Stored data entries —
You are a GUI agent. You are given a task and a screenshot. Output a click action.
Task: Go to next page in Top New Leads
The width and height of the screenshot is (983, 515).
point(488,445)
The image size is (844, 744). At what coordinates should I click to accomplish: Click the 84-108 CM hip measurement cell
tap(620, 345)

...

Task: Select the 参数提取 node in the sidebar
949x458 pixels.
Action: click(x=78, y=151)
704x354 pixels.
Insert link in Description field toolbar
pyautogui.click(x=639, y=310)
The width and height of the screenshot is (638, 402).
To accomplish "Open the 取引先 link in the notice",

Do this —
Revise the material starting at the line containing "You are a GUI" and ending at the line containing "tap(620, 345)", swapping "Top New Leads" for "Top Open Leads". Give back only those lines, with all else left as is.

Exercise response —
You are a GUI agent. You are given a task and a screenshot. Output a click action.
Task: Go to next page in Top Open Leads
The width and height of the screenshot is (983, 515).
point(488,445)
The image size is (844, 744). At what coordinates should I click to accomplish: Click the 84-108 CM hip measurement cell
tap(620, 345)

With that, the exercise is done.